However, we must caution you that many organizations have been frustrated
in attempting to realize some of these benefits. For example, the goal of data independence
(and, therefore, reduced program maintenance) has proven elusive due to
the limitations of older data models and database management software.
Fortunately, the relational model and the newer object-oriented model provide a
significantly better environment for achieving these benefits. Another reason for
failure to achieve the intended benefits is poor organizational planning and database
implementation; even the best data management software cannot overcome
such deficiencies. For this reason, we stress database planning and design throughout
this text.
Costs and Risks of the Database Approach
A database is not a silver bullet, and it does not have the magic power of Harry Potter.

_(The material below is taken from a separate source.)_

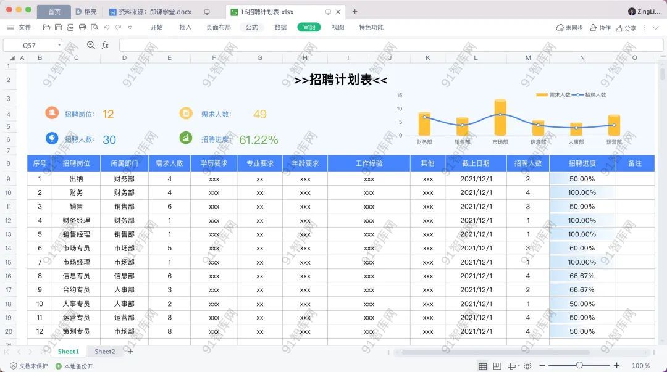The image size is (667, 372).
Task: Click the print icon in toolbar
Action: coord(82,27)
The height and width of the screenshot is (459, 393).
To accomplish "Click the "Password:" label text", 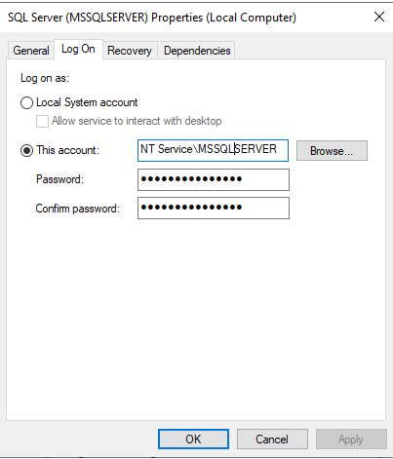I will 59,179.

As with any other business decision, the database approach entails some additional
costs and risks that must be recognized and managed when it is implemented (see
Table 1-4).
NEW, SPECIALIZED PERSONNEL Frequently, organizations that adopt the database approach
need to hire or train individuals to design and implement databases, provide
database administration services, and manage a staff of new people. Further, because of
the rapid changes in technology, these new people will have to be retrained or upgraded
on a regular basis. This personnel increase may be more than offset by other productivity
gains, but an organization should recognize the need for these specialized skills,
which are required to obtain the most from the potential benefits. We discuss the staff
requirements for database management in Chapter 11.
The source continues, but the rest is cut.